About the author: Arya has always been fascinated by the human brain and artificial intelligence. Due to limited lab opportunities during this pandemic, she chose to write a review paper. Earlier this year, Arya developed a website for her community about COVID-19 which provided information on health risks and updates on vaccines and treatments. In the same mindset, she also founded an organization with the objective of empowering and motivating other students by sharing their stories. She has given talks about her own stories and experiences at nearby schools. When she is not doing school work, she not only enjoys expanding her knowledge about the brain but also loves to sketch with charcoal and play tennis.

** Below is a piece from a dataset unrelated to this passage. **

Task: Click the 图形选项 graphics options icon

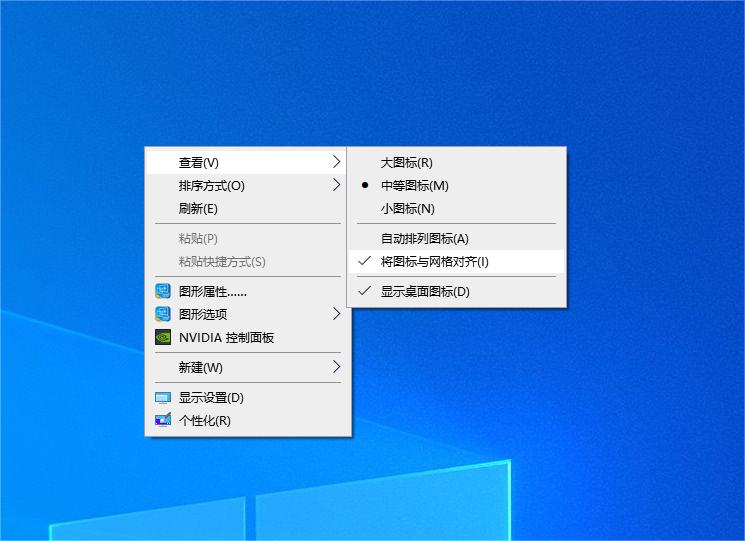Action: pos(163,315)
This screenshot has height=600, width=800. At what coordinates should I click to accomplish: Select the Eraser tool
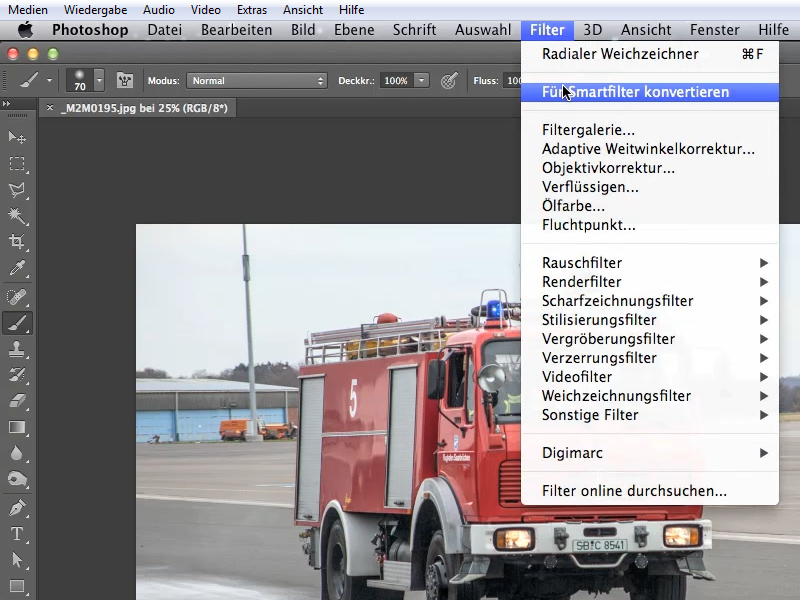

Pranavi garlapati- SMALL MOLECULE INHIBITION OF ONCOGENIC KRAS AND DOWNSTREAM SIGNALING PATHWAYS IN PANCREATIC DUCTAL ADENOCARCINOMA
Common recurring mutations in certain cell signaling pathways continue to be found in the progression and metastasis of Pancreatic ductal Adenocarcinoma (PDAC), with Ki-ras2 Kirsten rat sarcoma viral oncogene (KRAS), a family of genes controlling control cell growth, being the most frequent one. Understanding the nuances of this mutation and its downstream effectors can provide a blueprint for effective treatment methods using small molecule inhibitors. This review will elucidate how activation of the mutated KRAS protein leads to the eventual activation of various intracellular pathways, leading to cell proliferation. In addition, new targeted therapeutic treatments in the form of small molecule inhibitors will also be discussed.
About the author: Pranavi Garlapati is a junior at the Texas Academy of Maths and Science and a research intern at the MD Anderson Cancer Center in Houston. She is most passionate about cancer biology and is currently researching remotely about the advancements in treatments of Pancreatic Cancer. Pranavi has always had a passion for research and has been in UT Austin's High School Research program as one of the two freshmen in the lab. Outside of science, Pranavi is also interested in public service through volunteering. She has received the Barbara James Service Award for over 100 hours of volunteering and runs a blog about advocating for the special needs community. She is the sole teen ambassador for the Dallas non-profit, Bryan's House and is also on the Youth Leadership Team for the North Texas Red Cross. Pranavi hopes to make a significant contribution to society through scientific research and service.